Since you ask for examples though:
- A typical air compressor for powering air tools runs up to 140 PSI.
- Water pressure in your house is about 40-70 PSI.
- Hydraulic cylinders in machinery can operate up to 30,000 PSI or more.
Those are examples of fluids exerting pressure on their container.
But PSI is also used to measure compressive strength. For example:
- "5000 PSI" concrete attains a compressive strength of 1500 PSI after 1 day of curing, 2500 PSI after 3 days of curing, 3500 PSI after 1 week of curing, and 5000 PSI after 28 days of curing.
- Dry maple wood can attain up to 56,000 kPa (8122 PSI) of compressive strength parallel to the grain.
Additional examples that might make it more intuitive to understand from a scuba diving perspective.
Air pressure is commonly measured in bar. Air pressure (at sea level) is about 14.7 PSI or 1 bar. So the pressure exerted by all the air around you is 14.7 pounds per square inch.
As a general rule of thumb the pressure in bars increases by 1 for every 10m that you go under water. So at 10m the pressure is 2 bar, 20 is 3 bar etc.

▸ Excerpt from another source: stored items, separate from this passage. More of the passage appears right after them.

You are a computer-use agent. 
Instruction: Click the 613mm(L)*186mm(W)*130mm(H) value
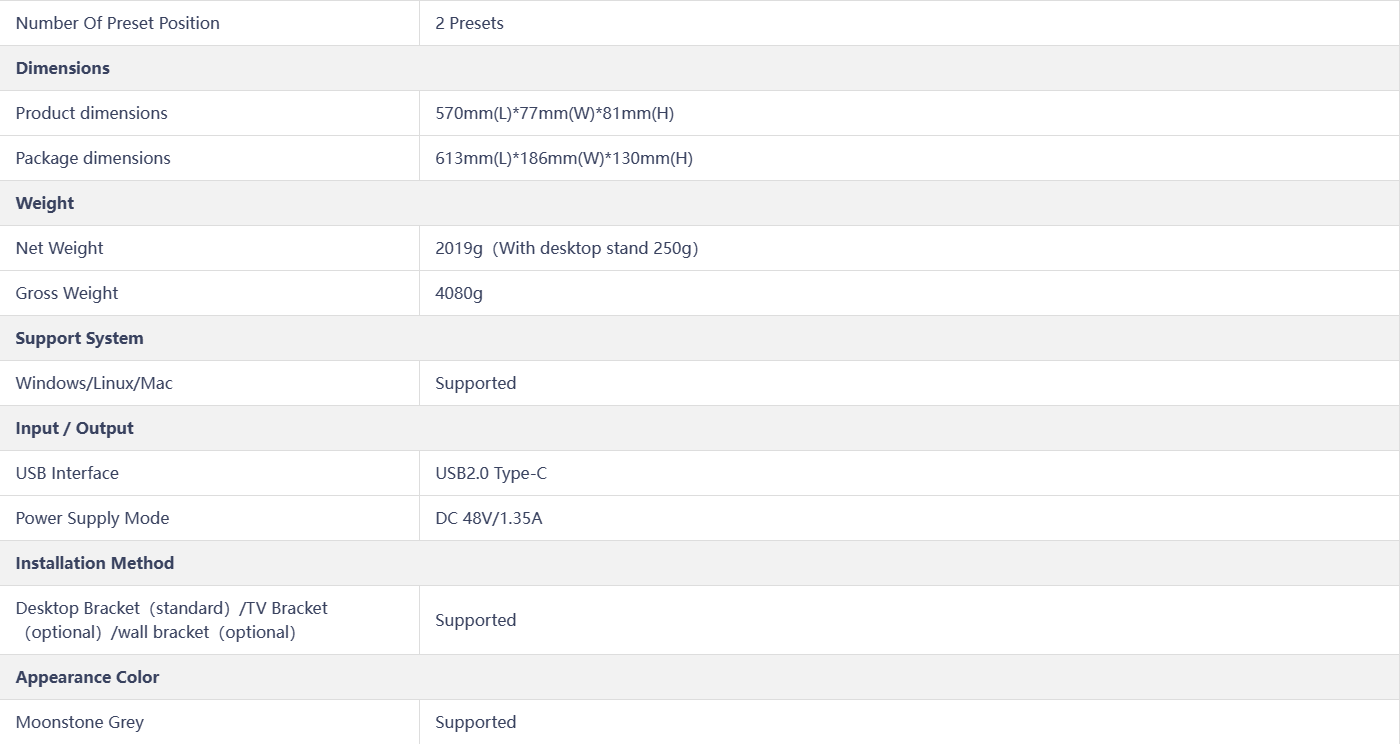pyautogui.click(x=564, y=158)
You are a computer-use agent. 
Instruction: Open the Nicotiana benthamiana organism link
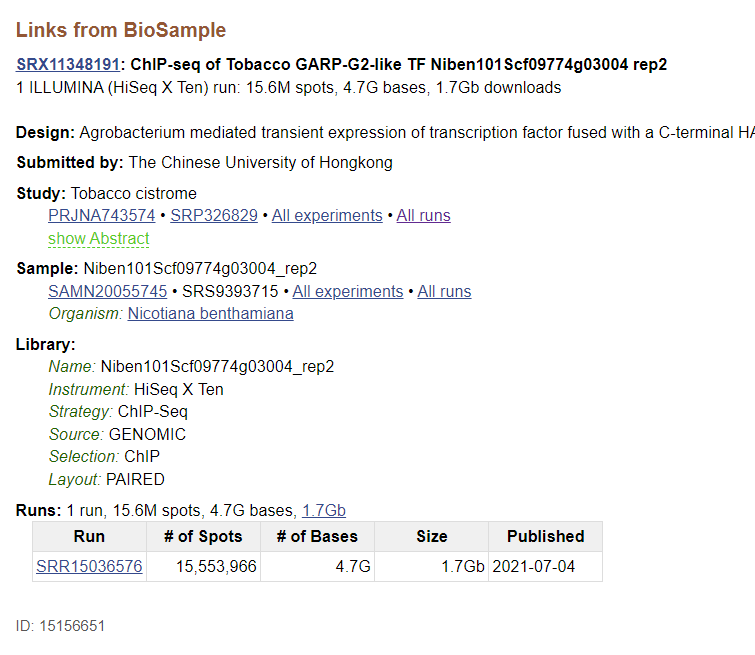211,313
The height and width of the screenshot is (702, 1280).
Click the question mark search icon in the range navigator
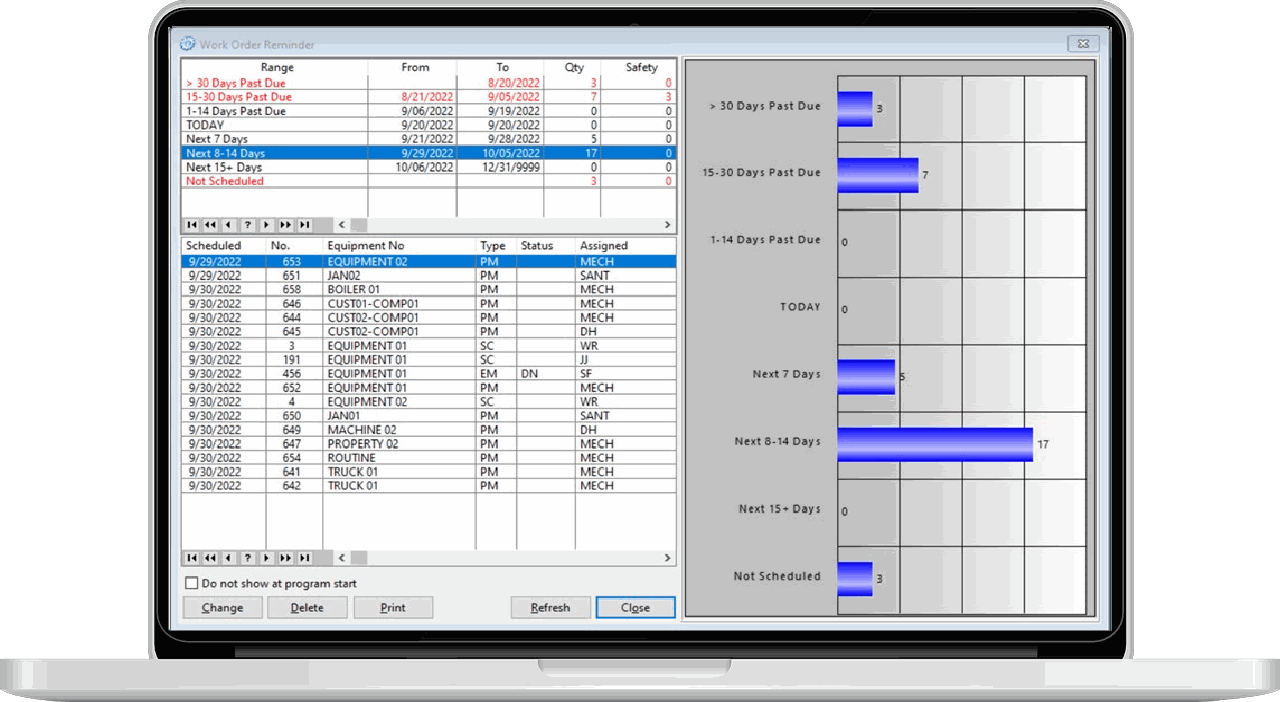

So to illustrate your question on 4000psi. That would be equivalent to the pressure 2,700m deep in the ocean! So yes that is quite a lot of pressure
Another practical example a typical high pressure home water heater is rated at 6 bar or 88psi or 50 meters of ocean depth. your example of 4000 is 45x greater than water pressure from your high pressure water heater.
Wolfram Alpha says 4000 psi is:
- ~~ 0.33 × pressure at the bottom of the Mariana Trench (~~ 8338 dbar )
- ~~ 0.5 × pressure at the bottom of the Pacific Ocean (depth 5.5 km) (~~ 6×10^7 Pa )
- ~~ pressure of a typical aluminum scuba tank (~~ 20 MPa )
I know the question was in regards to pressure washers, but to help visualize the amount of force involved from a human perspective, let's just model the human body roughly as a 2 foot by 6 foot rectangle laying on the ground. That puts your surface area at 24in x 72in = 1728 square inches. If the atmosphere were pushing down on you with 4000 pounds on every one of those 1728 square inches, it would be like a 6,912,000 pound elephant sitting on top of you...
But really, you don't have a feel for the situation until you account for the surface to which the pressure is being applied. For instance, the components of the pressure washer which are exposed to the 4000 psi have a much smaller surface area and thus do not experience near the kind of force in my example above.